> **Data for this exercise**:
* * * *

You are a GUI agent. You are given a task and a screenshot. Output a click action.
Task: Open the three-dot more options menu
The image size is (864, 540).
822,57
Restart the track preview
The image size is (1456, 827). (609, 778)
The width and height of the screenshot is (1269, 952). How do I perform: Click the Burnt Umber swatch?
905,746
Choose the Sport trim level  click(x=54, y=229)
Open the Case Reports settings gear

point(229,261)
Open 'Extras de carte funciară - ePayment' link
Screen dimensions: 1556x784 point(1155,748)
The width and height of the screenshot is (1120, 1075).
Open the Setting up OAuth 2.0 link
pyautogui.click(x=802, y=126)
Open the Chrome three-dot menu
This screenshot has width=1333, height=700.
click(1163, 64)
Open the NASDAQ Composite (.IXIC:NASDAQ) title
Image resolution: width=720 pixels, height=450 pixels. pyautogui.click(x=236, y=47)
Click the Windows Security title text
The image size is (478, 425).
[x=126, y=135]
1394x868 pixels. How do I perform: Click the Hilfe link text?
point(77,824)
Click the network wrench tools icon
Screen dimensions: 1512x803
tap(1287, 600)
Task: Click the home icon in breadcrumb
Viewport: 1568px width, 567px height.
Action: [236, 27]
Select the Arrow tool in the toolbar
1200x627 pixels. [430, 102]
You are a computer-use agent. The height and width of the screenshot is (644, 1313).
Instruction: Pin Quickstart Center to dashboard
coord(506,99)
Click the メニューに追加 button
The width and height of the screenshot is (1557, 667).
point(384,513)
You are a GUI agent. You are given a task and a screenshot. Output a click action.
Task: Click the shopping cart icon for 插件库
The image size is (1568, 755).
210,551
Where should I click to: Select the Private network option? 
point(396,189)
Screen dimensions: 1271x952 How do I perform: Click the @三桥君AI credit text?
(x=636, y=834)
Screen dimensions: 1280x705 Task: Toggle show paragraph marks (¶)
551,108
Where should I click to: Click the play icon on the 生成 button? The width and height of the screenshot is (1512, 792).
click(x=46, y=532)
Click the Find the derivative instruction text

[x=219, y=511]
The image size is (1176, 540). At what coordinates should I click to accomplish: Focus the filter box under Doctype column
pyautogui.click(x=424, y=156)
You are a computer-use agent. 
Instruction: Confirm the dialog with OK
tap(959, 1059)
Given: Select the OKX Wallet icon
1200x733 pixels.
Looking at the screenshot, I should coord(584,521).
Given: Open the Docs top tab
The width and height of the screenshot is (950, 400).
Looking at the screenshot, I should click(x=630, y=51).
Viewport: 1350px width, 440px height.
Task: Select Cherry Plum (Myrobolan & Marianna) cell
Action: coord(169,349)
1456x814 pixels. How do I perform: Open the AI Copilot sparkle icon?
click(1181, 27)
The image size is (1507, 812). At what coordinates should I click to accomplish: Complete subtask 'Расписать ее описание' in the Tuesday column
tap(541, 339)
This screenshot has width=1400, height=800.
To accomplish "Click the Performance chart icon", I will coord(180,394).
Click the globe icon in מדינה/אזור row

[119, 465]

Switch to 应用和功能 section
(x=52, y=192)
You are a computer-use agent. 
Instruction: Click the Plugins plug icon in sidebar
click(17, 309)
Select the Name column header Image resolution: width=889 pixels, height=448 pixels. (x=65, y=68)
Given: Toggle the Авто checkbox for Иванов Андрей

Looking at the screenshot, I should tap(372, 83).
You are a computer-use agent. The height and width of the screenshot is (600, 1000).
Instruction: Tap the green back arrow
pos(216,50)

* * * *

Reproduce the listing unchanged, from its first line through the line that holds "The image size is (1456, 827). (609, 778)", both ends included.

> **Response to this exercise**:
You are a GUI agent. You are given a task and a screenshot. Output a click action.
Task: Open the three-dot more options menu
The image size is (864, 540).
822,57
Restart the track preview
The image size is (1456, 827). (609, 778)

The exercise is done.